“Address The People You Seek and Them Only.”

by John McIntyre

Scientific AdvertisingMost people suck at writing headlines.

First, let me tell you a few quick things about where the title for this post came from.

I stole it from a famous book called Scientific Advertising by a friendly chap named Claude Hopkins.

If you’re interested in marketing your product and you haven’t read it yet, go grab a copy from Amazon. This book is one of the most famous advertising and marketing books. Read it. Then read it again. Then read it again. Let the content marinate inside your juicy brain. You’ll stumble across not one… not two… but MANY gems.

(By the way, that link above is not an affiliate link – none of my product links are.)

And if you ask any top copywriter or marketer what books he recommends reading, Scientific Advertising is guaranteed to be on the list.

Take another look at the title.

“Address the people you seek, and them only.”

What does it mean?

Use your headline for ONE purpose and ONE purpose only – to address the people you seek.

Maybe this seems like a small difference. I think it’s monumental. Most people write headlines to attract attention. ANY attention. Most think “How can I get the most people to read this post?” rather than “How can I get my target customer to read my post?”

First, figure out what you want to do. Do you want someone to buy your product? Do you want blog comments? Do you want tweets? Do you want an email sign up?

Second, write a headline that attracts THOSE PEOPLE. Don’t worry about the hordes of other people you’re missing… because those people probably don’t care about what you’re writing about.

Don’t write to entertain. Don’t write to make people laugh (or smile). Don’t write to “be clever”.

Don’t do any of those things if you care about your most-wanted response.

Let’s go back to Scientific Advertising. Here are more quotes:

“Only interested people who, by their own volition, study what we have to say read the advertisement.”

“The purpose of headline is to pick out people you can interest.”

“What you have in advertising will interest certain people only, and for certain reasons. You care only for those people. Then create a headline, which will hail those people only.”

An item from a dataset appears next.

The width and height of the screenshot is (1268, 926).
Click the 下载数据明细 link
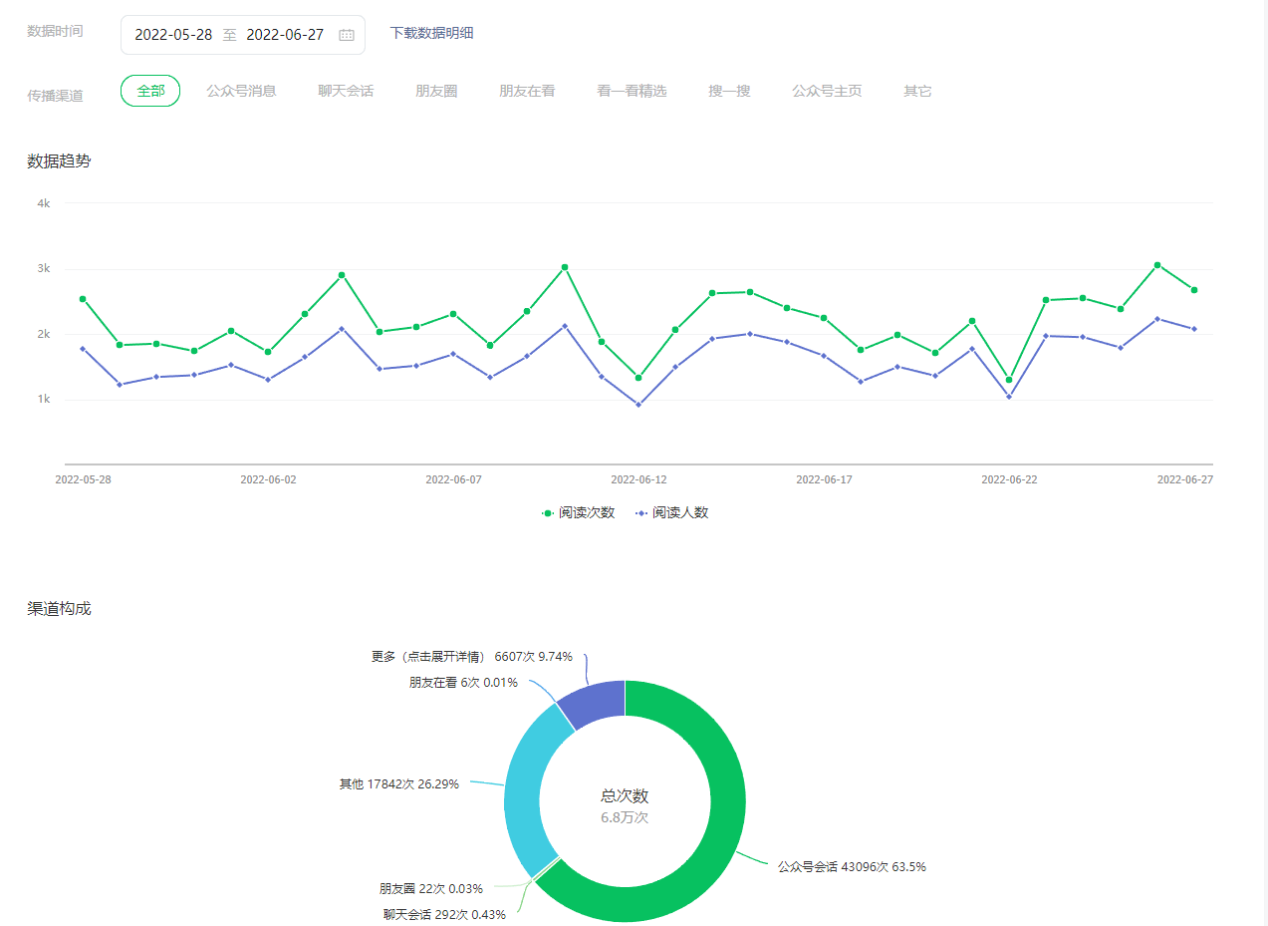click(431, 33)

“We pick out what we wish to read by headlines, and we don’t want those headlines misleading.”

“The writer of this chapter spends far more time on headlines that on writing, He often spends hours on a single headline. Often scores of headlines are discarded before the right one is selected. For the entire return from an ad depends on attracting the right sort of readers.”

“It is not uncommon for a change in headlines to multiply returns from five or ten times over.”

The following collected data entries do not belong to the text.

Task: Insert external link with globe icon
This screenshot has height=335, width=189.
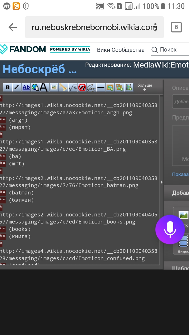Action: click(x=35, y=87)
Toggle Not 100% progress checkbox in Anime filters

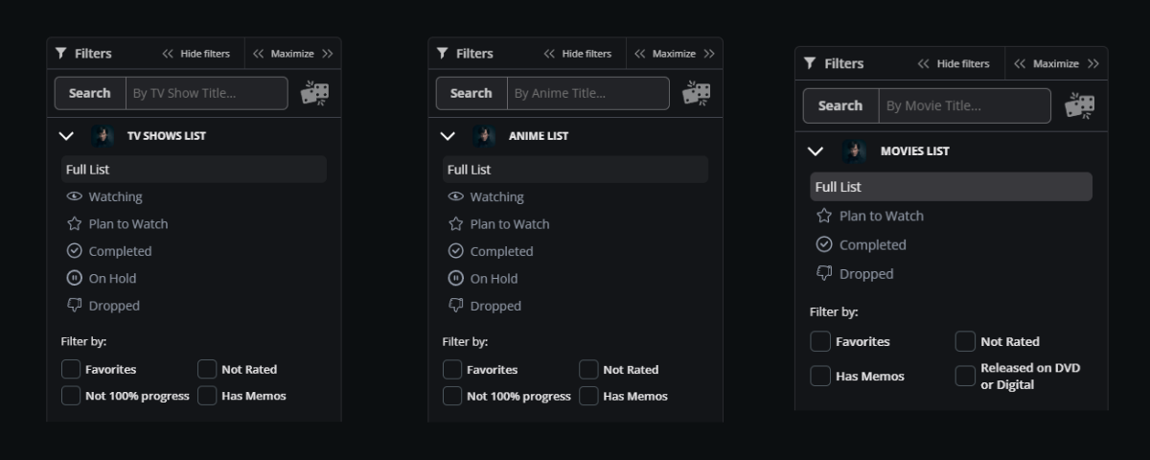[452, 396]
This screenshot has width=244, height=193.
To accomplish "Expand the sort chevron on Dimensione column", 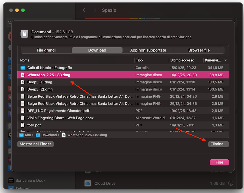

“the returns vary enormously, due to the headlines.”

Think about this for a second.

If you attract the wrong person, you will NOT get the most-wanted action, whether it’s a tweet, like or sale.

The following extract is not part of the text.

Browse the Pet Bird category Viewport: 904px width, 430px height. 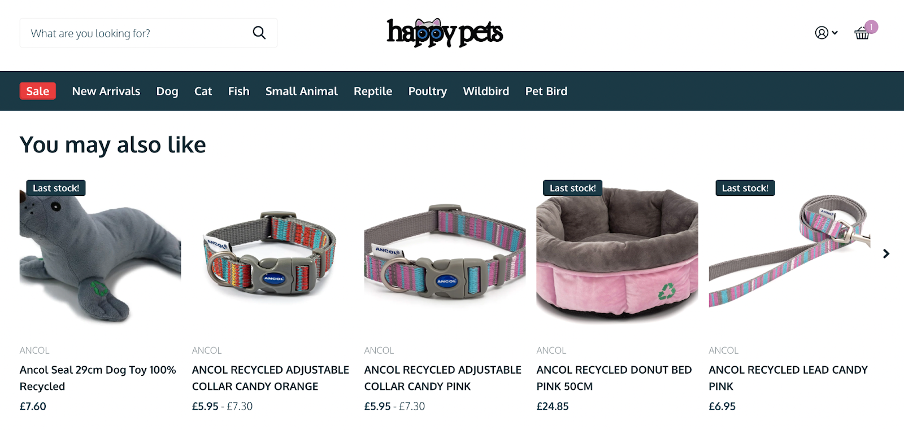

The lesson here is don’t spend any time trying to get the wrong person interested.

Claude Hopkins was one of the greatest advertising pioneers. He believed advertising existed only to sell something and should be measurable and justify the results that it produced. And…

He died in 1932.

So this dude isn’t a recent marketing hotshot from New York. This guy who is probably the reason you use a teeth brush in the morning due to his campaigns with Pepsodent.

Anyway, back to headlines…

You write an ad. Or a page. Or a blog post. Then you write a headline. Your headline determines WHO WILL READ YOUR CONTENT. If you write the wrong headline, the wrong person will read your content and you will fail to get a like… share… tweet… sale.

By the same token, if you write the right headline, the right person will read your content and all your dreams will come true.

Claude Hopkins believed that the entire return of an ad depended upon attracting the right sort of readers.

Think about it.

You do this every day.

If you use Twitter, you are constantly using headlines to sort the stuff you want to read from what you don’t want to read. In a sense, a headline is a time-saving device. Rather than reading the article, you can first read the headline and determine if it contains something that interests you.

Everyone does this with newspapers and at the bookstore. We rapidly filter everything around us to figure out what we should spend our time on.

You know what sucks?

When the headline promises something really cool and then the content doesn’t deliver. It leaves a sour taste in your mouth. And you won’t be clicking on that guy’s headlines again.

Say you have a product that you’re trying to sell. The headline on the page will determine who reads further. The headline needs to be congruent with the content. You can’t promise one thing in the headline and deliver another in the content. Same goes for an ad. Don’t write an ad just to get attention. If you do this with Google Adwords, your conversion rate will suck and you’ll be wasting money. Write to get your TARGET’S ATTENTION.

Like I said earlier – subtle difference, but leads to a big difference in your headlines.

Listen to Claude. Take his advice. And address only the people you seek.

Some people make it hard for people to figure out if they’re interested or not. They deliberately write unclear headlines so people are forced to click through and read… what a waste. Write clear headlines that communicate EXACTLY what your content is about. Then you’ll attract the right people.

Drop Dead Johnny 

P.P.S. Take 30 minutes and write a profile of your target customer. How old? Male or female? Likes? Dislikes? Hobbies? Get a good grip on who he or she is. Then write your headlines for THEM and THEM ONLY.